§ **Work to complete**
Go through the entries below line by line and tally those holding "bold"; write only the tally.

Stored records
------

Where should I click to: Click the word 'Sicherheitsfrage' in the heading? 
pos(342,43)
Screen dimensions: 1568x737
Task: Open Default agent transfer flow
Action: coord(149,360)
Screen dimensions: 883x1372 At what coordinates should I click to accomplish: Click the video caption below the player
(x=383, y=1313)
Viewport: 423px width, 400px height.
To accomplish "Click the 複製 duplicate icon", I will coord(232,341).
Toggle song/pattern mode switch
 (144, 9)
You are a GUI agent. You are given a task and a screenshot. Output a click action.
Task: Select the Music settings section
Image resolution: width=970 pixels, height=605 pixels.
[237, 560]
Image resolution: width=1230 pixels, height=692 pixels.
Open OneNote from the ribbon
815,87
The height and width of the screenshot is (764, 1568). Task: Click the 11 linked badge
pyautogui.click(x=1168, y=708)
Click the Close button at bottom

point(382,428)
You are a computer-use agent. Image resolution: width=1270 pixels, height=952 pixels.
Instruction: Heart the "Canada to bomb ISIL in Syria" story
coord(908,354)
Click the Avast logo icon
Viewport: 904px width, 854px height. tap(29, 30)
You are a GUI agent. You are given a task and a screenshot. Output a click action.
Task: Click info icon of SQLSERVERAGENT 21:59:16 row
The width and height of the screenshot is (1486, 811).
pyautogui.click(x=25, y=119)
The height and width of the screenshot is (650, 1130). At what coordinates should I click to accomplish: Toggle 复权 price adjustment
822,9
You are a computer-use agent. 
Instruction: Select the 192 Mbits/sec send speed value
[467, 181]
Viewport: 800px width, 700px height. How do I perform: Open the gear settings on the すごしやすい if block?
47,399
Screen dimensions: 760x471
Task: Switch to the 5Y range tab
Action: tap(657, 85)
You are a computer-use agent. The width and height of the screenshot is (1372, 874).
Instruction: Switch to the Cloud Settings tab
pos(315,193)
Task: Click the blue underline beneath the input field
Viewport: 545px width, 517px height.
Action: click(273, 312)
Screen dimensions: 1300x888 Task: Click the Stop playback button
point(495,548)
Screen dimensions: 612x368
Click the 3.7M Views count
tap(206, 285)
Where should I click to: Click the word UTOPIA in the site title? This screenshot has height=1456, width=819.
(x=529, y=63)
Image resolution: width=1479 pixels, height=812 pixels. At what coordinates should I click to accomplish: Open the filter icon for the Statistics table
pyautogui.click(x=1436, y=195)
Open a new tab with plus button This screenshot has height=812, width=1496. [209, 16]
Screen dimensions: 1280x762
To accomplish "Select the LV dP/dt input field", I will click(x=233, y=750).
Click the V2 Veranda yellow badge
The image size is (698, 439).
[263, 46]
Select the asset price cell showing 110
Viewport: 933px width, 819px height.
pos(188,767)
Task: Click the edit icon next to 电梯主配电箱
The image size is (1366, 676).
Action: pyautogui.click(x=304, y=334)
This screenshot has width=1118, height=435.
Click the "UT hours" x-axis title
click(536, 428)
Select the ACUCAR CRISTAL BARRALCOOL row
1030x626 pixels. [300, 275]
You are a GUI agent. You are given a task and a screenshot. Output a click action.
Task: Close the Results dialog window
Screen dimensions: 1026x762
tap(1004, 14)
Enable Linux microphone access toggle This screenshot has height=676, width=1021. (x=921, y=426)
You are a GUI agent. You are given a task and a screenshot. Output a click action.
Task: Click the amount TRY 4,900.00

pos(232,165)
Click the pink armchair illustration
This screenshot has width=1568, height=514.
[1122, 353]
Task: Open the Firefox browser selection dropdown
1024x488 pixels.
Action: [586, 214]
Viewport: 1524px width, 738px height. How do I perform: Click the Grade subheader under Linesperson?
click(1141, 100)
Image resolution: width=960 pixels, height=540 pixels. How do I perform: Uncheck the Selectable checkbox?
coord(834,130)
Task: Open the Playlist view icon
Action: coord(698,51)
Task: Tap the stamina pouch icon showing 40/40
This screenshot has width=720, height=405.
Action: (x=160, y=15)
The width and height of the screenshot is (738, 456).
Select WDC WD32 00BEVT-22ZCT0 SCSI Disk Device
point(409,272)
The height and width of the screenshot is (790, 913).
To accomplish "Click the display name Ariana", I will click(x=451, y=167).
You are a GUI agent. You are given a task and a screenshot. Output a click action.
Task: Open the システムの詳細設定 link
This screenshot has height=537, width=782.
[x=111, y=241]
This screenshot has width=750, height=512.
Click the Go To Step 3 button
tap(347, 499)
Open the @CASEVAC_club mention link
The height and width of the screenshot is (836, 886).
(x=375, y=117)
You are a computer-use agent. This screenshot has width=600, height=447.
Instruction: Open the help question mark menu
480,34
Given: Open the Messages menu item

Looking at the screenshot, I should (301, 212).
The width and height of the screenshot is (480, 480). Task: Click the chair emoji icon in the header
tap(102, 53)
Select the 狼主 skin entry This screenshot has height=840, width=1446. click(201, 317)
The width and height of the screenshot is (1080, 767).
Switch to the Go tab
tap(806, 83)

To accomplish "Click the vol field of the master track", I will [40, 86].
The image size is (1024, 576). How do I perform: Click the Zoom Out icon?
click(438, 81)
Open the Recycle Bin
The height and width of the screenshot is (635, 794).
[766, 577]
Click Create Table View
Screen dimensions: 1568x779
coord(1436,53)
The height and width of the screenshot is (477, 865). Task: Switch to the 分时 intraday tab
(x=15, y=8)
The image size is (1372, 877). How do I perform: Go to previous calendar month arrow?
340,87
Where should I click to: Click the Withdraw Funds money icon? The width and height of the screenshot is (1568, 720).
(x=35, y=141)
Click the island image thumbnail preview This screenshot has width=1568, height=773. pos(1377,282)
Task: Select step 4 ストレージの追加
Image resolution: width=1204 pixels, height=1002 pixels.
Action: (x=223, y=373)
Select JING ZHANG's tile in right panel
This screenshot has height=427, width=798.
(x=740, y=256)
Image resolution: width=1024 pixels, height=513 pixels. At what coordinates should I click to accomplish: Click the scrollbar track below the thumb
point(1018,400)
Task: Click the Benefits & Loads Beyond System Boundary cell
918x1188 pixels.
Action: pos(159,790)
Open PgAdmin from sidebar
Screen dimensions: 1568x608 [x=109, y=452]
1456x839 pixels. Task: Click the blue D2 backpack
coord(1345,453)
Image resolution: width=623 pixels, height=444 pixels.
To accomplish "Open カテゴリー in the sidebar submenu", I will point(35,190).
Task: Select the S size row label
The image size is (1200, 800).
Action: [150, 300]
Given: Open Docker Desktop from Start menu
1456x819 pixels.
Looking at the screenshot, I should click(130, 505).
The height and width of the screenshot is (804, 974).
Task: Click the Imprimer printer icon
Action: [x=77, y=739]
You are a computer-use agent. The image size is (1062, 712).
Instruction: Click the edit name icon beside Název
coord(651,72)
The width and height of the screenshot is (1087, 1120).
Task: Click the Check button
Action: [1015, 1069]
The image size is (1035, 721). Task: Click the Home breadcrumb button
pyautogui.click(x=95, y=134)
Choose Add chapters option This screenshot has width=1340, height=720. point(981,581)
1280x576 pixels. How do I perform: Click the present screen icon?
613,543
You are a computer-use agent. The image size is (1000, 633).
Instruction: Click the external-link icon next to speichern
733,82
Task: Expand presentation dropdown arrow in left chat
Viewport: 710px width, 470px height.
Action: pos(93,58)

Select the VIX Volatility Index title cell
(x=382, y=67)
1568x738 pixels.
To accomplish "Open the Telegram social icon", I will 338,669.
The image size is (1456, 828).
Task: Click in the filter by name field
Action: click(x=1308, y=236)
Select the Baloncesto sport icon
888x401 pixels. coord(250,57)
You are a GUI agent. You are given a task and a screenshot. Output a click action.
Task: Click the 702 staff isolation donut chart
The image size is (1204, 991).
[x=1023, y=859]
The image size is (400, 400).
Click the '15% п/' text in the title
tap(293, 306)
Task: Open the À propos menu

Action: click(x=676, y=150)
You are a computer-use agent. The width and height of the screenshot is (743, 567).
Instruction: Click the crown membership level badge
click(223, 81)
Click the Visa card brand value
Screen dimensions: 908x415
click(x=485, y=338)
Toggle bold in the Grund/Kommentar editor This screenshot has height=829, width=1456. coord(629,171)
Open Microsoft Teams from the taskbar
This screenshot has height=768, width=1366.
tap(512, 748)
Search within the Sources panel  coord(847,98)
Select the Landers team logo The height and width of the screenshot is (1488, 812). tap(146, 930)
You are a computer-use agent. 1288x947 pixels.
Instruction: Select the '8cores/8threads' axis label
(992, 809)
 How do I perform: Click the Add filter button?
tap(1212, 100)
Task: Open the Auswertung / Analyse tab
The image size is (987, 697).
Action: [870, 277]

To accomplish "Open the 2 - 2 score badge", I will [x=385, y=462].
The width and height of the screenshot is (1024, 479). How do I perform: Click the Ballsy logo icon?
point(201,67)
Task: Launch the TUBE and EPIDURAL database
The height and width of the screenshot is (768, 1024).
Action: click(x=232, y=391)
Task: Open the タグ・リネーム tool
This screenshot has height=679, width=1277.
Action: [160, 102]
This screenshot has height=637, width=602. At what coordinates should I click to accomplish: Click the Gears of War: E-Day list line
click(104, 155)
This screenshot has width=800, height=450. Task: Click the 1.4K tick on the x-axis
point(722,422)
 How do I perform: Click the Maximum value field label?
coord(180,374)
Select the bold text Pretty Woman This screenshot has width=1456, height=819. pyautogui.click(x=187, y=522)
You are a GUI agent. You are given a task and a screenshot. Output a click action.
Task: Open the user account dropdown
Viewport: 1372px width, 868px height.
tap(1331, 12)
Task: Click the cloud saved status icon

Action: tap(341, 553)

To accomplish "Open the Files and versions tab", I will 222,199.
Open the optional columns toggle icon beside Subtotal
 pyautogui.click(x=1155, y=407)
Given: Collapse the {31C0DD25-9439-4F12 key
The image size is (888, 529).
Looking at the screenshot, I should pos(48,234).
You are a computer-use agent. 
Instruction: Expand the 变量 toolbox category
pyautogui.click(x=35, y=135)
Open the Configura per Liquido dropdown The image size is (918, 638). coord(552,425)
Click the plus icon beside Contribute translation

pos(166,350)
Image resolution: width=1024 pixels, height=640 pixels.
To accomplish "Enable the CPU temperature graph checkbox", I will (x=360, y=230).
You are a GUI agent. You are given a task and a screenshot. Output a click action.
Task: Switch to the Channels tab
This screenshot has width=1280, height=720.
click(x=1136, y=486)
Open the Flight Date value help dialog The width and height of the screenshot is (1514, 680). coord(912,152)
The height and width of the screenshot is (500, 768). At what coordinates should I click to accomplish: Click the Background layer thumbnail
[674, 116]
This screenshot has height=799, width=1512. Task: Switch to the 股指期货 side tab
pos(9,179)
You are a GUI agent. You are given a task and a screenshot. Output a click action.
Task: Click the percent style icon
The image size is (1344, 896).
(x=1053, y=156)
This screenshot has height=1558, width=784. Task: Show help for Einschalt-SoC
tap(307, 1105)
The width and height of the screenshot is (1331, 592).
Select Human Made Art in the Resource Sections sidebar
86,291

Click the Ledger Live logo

------

§ **Solution below**
2